Il “Bocia” libero da accuse assurde ed infamanti

Claudio “Il Bocia” di Bergamo è stato assolto dall’accusa di aver aggredito pochi anni fa due tifosi napoletani prima di un Atalanta-Napoli. Quella della digos bergamasca era una vera e propria infamia nei confronti di un ultrà che si è sempre distinto per lealtà e coraggio. Bisognava trovare un colpevole, e gli inquirenti hanno fatto leva sulla debolezza di alcuni giovani bergamaschi per incriminare il “Bocia”, un elemento scomodo, perché poco incline a piegarsi a compromessi e mediazioni. L’accusa era assurda. Secondo Il Pm, Claudio avrebbe colpito un napoletano con un corpo contundente in vetro, presumibilmente un bicchiere. Nella circostanza, il giovane partenopeo aveva riportato una profonda ferita ad un occhio. La lesione era talmente grave, che il ragazzo avrebbe successivamente perso la vista, chiedendo un pesante risarcimento danni ai suoi presunti aggressori. Per individuare i colpevoli, la polizia aveva fermato alcuni tifosi bergamaschi, sottoponendoli al consueto “trattamento” persuasivo. Questi avevano ceduto alle pressioni poliziesche, scaricando sul “Bocia” la pesante responsabilità dell’aggressione. Ma Claudio è stato validamente difeso da un avvocato che è riuscito a dimostrare la sua totale estraneità ai fatti. E quindi, le scorsa settimana, è stato assolto dall’infamante accusa. Il Pm aveva chiesto sette anni di reclusione. La condanna avrebbe rappresentato un oltraggio alla dignità ed alla giustizia, oltre che un segnale intimidatorio nei confronti di tutti gli ultrà. È noto, infatti, che in tempi recenti, grazie ad una sentenza della Cassazione ed alle iniziative di alcune associazioni garantiste, l’impianto normativo escogitato dai governi per distruggere definitivamente il tifo organizzato, è entrato parzialmente in crisi. L’evidenza dimostra che la nuova legge è stata concepita per sorvegliare, punire indiscriminatamente ed esportare fuori dagli stadi sistemi di intervento repressivo che servono solo ad azzerare le libertà più elementari.
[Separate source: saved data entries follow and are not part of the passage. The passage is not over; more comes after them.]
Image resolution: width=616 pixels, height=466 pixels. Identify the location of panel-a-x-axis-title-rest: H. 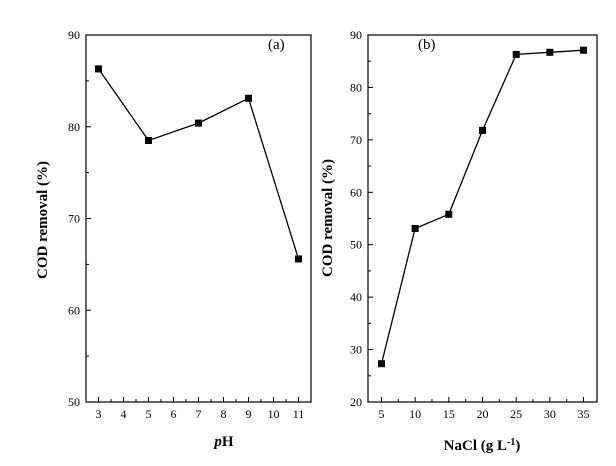
(228, 442).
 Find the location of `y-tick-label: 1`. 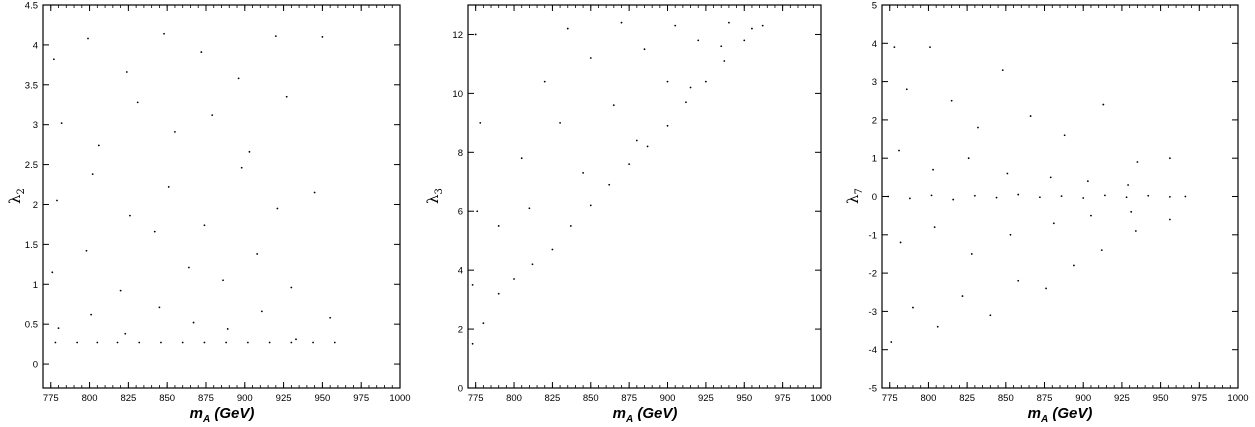

y-tick-label: 1 is located at coordinates (36, 286).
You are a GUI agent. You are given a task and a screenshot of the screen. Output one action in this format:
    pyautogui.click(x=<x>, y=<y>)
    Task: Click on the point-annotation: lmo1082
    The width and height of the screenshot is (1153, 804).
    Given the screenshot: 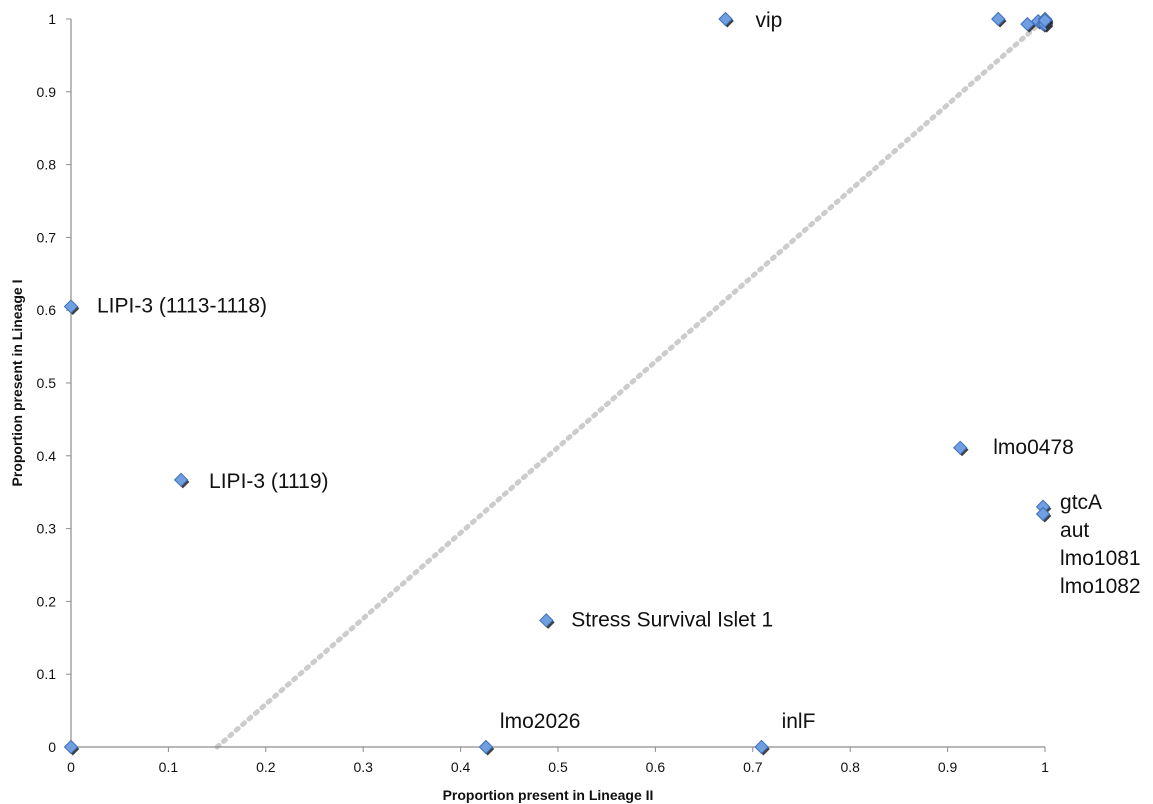 What is the action you would take?
    pyautogui.click(x=1100, y=586)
Per questi e mille altri motivi, la assoluzione del “Bocia” è un fatto significativo ed importante. Un chiaro esempio di come si possa mettere in croce una persona innocente, sottoponendola allo stress psicologico di processi estenuanti ed allucinanti mattinate in Procura. A Claudio, che in questi anni con la sua curva è rimasto uno dei pochi baluardi della cultura ultrà, la solidarietà e gli auguri della redazione di Tam Tam e delle curva “Bergamini”.